Peut être un peu trop rushé
The Creator est clairement l'uns des fours les plus injustes et regrettables de ces dernières années, et j'espère que la sortie en DVD permettra au public de lui offrir une seconde chance.
Mais mon enthousiasme ne saurait aveugler mon jugement, et malheureusement le film est très loin d'être parfait aussi rafraîchissant et inventif soit-il.
D'une durée de deux heures, le film va enchaîner les séquences à un rythme plus que soutenu et de nombreux participants à l'intrigue vont croiser la route du personnage de John David Washington.
Et c'est là que les limites d'un budget plus raisonnable que les autres blockbusters sont perceptibles.

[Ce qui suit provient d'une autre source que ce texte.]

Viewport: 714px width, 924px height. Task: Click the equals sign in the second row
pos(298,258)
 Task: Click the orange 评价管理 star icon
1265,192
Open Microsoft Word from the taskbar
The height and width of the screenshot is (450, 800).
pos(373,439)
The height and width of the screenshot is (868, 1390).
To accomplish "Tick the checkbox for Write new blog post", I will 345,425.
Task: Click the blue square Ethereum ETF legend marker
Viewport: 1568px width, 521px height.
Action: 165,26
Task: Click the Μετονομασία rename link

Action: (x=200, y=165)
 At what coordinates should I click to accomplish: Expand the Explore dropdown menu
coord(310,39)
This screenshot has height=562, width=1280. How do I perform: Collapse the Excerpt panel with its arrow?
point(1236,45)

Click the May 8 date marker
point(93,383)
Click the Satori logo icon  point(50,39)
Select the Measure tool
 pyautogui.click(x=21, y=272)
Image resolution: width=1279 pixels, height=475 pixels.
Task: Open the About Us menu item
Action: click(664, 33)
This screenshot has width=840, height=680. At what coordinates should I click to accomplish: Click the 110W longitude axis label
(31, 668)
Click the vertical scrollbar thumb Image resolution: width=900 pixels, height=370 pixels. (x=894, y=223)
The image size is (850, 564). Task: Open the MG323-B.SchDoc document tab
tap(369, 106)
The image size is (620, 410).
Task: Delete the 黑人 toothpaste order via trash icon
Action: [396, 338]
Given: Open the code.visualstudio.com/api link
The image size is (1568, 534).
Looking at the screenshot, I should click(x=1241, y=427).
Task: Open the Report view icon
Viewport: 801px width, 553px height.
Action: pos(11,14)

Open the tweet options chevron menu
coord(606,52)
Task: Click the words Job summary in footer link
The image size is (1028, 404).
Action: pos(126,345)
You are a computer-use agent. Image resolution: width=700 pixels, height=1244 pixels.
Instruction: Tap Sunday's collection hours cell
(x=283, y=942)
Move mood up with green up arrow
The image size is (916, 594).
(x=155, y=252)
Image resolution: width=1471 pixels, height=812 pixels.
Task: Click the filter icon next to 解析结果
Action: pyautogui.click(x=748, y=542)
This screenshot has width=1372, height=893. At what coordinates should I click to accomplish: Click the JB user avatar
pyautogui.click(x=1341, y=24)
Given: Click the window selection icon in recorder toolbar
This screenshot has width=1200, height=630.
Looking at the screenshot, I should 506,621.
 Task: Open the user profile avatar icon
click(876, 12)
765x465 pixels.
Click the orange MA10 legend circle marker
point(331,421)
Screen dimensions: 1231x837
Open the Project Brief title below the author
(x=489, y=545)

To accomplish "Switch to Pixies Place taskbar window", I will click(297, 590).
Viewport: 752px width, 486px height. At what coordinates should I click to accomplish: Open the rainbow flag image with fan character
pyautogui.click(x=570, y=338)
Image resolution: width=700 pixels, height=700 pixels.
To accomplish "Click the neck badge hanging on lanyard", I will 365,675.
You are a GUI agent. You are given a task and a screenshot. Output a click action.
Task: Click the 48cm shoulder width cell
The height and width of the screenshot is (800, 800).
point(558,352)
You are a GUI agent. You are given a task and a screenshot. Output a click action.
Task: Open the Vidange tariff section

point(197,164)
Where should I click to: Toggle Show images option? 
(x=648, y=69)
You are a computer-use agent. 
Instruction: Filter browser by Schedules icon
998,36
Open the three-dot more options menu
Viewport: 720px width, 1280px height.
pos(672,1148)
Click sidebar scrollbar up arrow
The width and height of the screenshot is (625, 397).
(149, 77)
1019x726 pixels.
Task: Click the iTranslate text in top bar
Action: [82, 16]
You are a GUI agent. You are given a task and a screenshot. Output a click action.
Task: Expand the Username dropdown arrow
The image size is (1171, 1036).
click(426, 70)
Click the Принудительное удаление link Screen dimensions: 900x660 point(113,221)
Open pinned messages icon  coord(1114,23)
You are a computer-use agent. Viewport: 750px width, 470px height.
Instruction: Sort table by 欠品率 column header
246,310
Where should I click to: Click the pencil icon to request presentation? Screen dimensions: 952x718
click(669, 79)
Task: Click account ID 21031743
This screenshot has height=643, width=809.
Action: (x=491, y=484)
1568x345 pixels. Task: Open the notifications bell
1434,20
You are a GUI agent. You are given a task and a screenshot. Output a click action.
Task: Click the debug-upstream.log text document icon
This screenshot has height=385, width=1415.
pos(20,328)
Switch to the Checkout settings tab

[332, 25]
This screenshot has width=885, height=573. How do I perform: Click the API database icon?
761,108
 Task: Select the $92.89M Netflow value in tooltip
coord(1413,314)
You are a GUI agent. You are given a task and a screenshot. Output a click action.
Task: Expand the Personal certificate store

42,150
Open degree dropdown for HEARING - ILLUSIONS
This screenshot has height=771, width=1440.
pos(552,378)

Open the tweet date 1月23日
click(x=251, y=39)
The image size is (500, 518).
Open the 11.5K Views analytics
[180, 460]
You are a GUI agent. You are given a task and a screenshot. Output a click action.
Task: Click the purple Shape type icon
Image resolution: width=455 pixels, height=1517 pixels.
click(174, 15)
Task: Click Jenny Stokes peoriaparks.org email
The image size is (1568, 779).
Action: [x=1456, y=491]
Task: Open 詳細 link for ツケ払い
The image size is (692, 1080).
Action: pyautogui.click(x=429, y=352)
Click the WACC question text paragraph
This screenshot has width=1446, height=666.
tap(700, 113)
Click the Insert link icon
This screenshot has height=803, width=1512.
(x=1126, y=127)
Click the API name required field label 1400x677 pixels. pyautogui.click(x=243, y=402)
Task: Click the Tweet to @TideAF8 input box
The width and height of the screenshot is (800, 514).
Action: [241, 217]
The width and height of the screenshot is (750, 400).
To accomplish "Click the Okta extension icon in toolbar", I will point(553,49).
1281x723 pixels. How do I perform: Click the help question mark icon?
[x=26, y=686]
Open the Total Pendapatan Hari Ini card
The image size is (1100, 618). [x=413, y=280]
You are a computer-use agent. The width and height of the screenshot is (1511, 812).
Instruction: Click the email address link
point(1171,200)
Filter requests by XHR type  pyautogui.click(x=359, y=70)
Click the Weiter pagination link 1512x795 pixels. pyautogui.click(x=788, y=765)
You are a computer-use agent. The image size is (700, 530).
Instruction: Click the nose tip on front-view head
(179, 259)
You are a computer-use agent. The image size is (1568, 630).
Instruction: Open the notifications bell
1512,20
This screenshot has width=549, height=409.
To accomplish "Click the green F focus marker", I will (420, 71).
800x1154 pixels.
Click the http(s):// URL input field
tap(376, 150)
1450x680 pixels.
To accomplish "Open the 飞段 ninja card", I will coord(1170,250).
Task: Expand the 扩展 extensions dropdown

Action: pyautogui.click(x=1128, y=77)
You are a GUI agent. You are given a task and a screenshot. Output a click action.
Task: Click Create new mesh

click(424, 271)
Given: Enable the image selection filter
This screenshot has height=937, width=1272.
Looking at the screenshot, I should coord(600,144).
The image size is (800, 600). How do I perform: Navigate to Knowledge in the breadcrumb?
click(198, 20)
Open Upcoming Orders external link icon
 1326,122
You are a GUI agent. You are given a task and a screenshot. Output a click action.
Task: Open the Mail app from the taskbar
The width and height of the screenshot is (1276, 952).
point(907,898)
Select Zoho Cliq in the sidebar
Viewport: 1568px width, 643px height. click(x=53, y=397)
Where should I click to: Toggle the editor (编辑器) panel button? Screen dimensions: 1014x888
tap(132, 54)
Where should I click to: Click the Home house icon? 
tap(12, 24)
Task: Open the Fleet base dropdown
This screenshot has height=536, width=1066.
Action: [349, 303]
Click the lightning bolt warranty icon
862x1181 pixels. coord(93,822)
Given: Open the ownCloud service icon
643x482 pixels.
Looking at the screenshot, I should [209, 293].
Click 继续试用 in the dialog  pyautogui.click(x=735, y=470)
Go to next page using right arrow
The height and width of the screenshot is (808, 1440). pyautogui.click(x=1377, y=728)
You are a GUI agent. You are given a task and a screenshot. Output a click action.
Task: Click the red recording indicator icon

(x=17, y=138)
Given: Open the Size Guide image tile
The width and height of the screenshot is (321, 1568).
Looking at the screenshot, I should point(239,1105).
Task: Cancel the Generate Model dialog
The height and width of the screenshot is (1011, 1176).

Comme je l'ai dis le film a beau être généreux en fusillades et batailles il n'empêche que les affrontements sont souvent très courts et que le montage a tendance à passer à la séquence suivante sans s'attarder sur le dénouement d'une scène d'action.
Un poil frustrant, mais ce n'est pas le pire !
Des personnages sans saveur
Et oui, qui dit petit budget dit également absence de grosses pointures au casting... Et ce n'est pas plus mal ! Après tout aurions nous pu découvrir Sharlto Copley si Brad Pitt avait accepté District 9 ?
Certes nous aurons bien John David Washington qui continue de se tailler une carrière intéressante ainsi qu'un retour discret mais appréciable de Ken Watanabe, mais pour le coup le reste du casting est composé d'inconnus.
Hélas pour eux bien qu'ils ne soient pas mauvais comédiens le scénario ne leur donnera guère l'occasion de briller.
Parce que si l'univers et le concept sont excellents, les personnages principaux comme secondaires n'ont hélas aucune originalité ou presque.
Dès la première séquence avec ce drame qui frappe Joshua on se dit "et allez encore le coup du mec qui a tout perdu et qui va trouver la rédemption"... Et malheureusement les autres personnages subiront le même sort et ne toucheront jamais véritablement.
Pourtant l'idée était excellente et aurait pu donner un croisement parfait entre AI et The Last of Us, malheureusement en dépit d'un climax dont les retrouvailles sont aussi expéditives que touchantes l'émotion n'aura pas vraiment sa place dans le film.
Comme je le disais plus haut, The Creator est une belle surprise qui prouve que Gareth Edwards est un cinéaste mésestimé qui mériterait une meilleure reconnaissance et une carrière plus fournie.
Mais une réalisation efficace et une bonne idée ne suffisent pas à faire un chef d'oeuvre et le film souffre d'un manque de profondeur dans ses personnages qui lui coûte cher : pourquoi serais-je passionné par une histoire si je ne m'attache pas aux personnages ?
Peut être que le film aurait mieux fonctionné sur un format diptyque et qu'après un premier épisode un peu plus posé mais présentant plus efficacement chaque protagoniste un second épisode aurait permis à Edwards de déclencher les batailles épiques qu'il avait visiblement envie de filmer, mais qui sont à la fois trop présentes et trop courtes.
Reste qu'à l'arrivée peu de films ces derniers temps peuvent se vanter d'avoir innové et de ne pas s'être reposés sur une franchise ou sur un nom pour attirer le public, et rien que pour ça il mérite que vous le découvriez.